I try to get one's thinker going.
AND note everyone has their own way to skin the cat.
Pencil and paper time.
Draw out the two batteries. show the front +24 volts going to the truck, the - & + strapping the two together the placement of the switch on the - ground rear battery. GOOD. Move to the front of the class. No copying!
Yes, we / most can do this in our head. You got your back battery and it's ground post is connected to the shunt and down to the real ground stud which is on the starter frame bolted to the engine. SO far so good and for simplicity sake GROUND, breaking that back battery ground with the disconnect breaks the ground and all is good. This set up removes both batteries from providing 24 volts to your rig. (providing NO wonky 12 volt tap to run your 12 volt stuff) Security or safety switch all GOOD.

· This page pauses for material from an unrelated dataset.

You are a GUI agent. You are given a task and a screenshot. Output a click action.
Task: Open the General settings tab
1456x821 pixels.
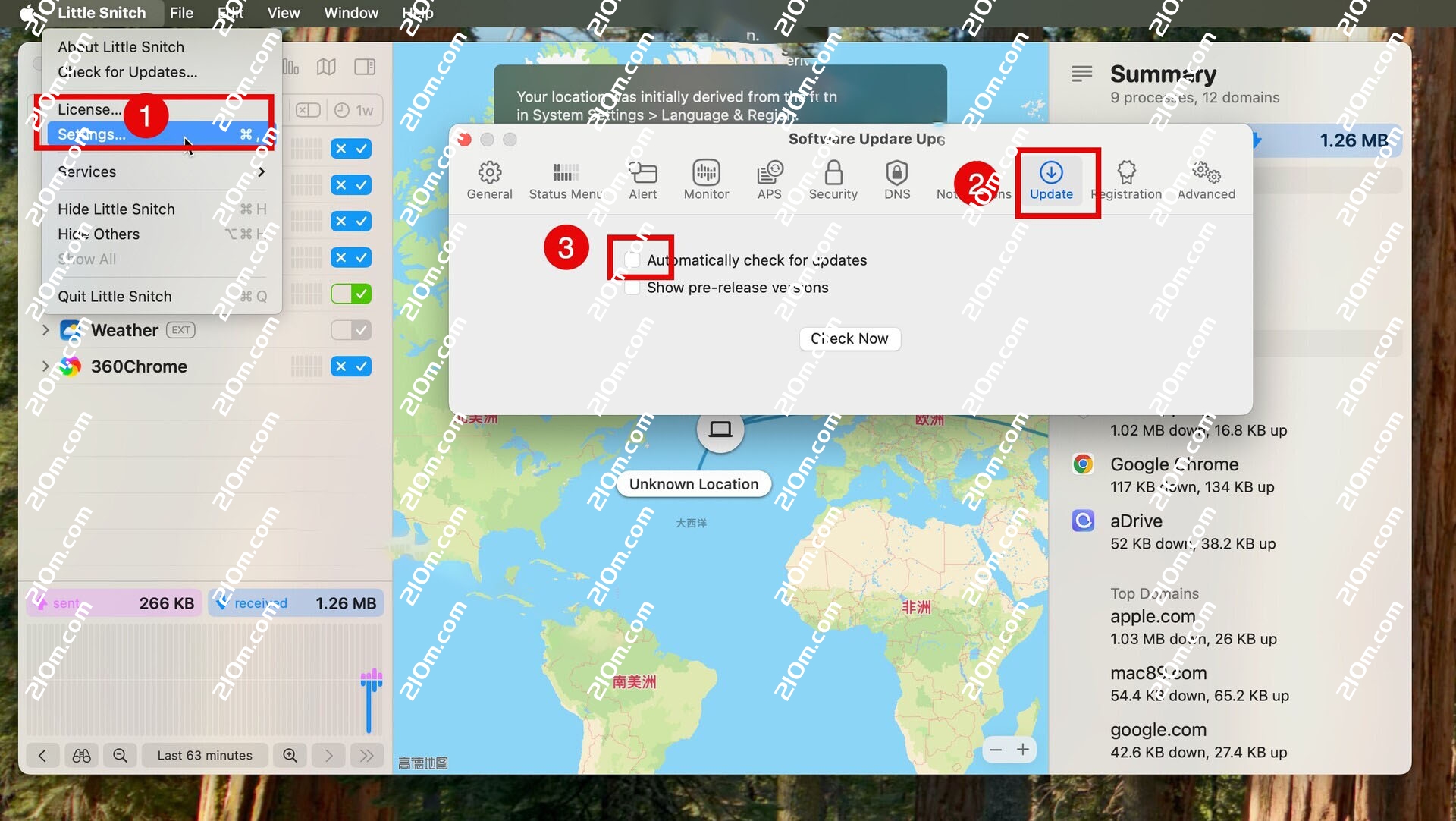[489, 180]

Where it get sideways is those making connections to the 12 Volt connection to run 12 volt equipment. If you OPEN the ground with the disconnect switch, the ground potentially now moves up to the front battery thru your 12 volt equipment. Draw that connection
With the switch OPEN in the disconnected security / safety position AND any attempt to pull a load on the 24 volts leg...say try and start, turn on the lights... the front + 12 volt battery will be the source (can't be 24 volts, the back was disconnected, right), so front -12 volt battery becomes the return or ground thru your 12 volt equipment. This configuration will likely damage the 12 volt equipment. This is the sneak - current not anticipated or a false ground return. Good chance the equipment becomes the "fusible link" and poof.
You could do the disconnect on the positive + 24 volts lead. Again a bad idea should you leave the 12 volt gear on. Now a dead rear battery requiring charging the dead and then balancing the two. BIG pain in the butt. 60 Amp dudes, raise your hand if your arm pressing - swapping batteries to keep the 12 volts stuff working. Trying to run a QUALITY, reliable 12 volt feed using the 60 Amp system above is problematic.
I too have the 60 amp alternator set up. (and lots of radios) Your choice to use a 24 to 12 volt converter is the way to go (proper capacity/rating). Even better, one that is a battery equalizer. This way at least the two batteries are seeing a balanced charging / discharging condition.
Sure, BEST would be the 200 Amp alternator with the 14 volt regulator connection to batteries. To switch up could be the cats meow and big $$$.
I went with the Eaton Sure Power 100 Amp equalizer with excellent results and IMO the best answer to 60 Amp operators. Almost plug and play.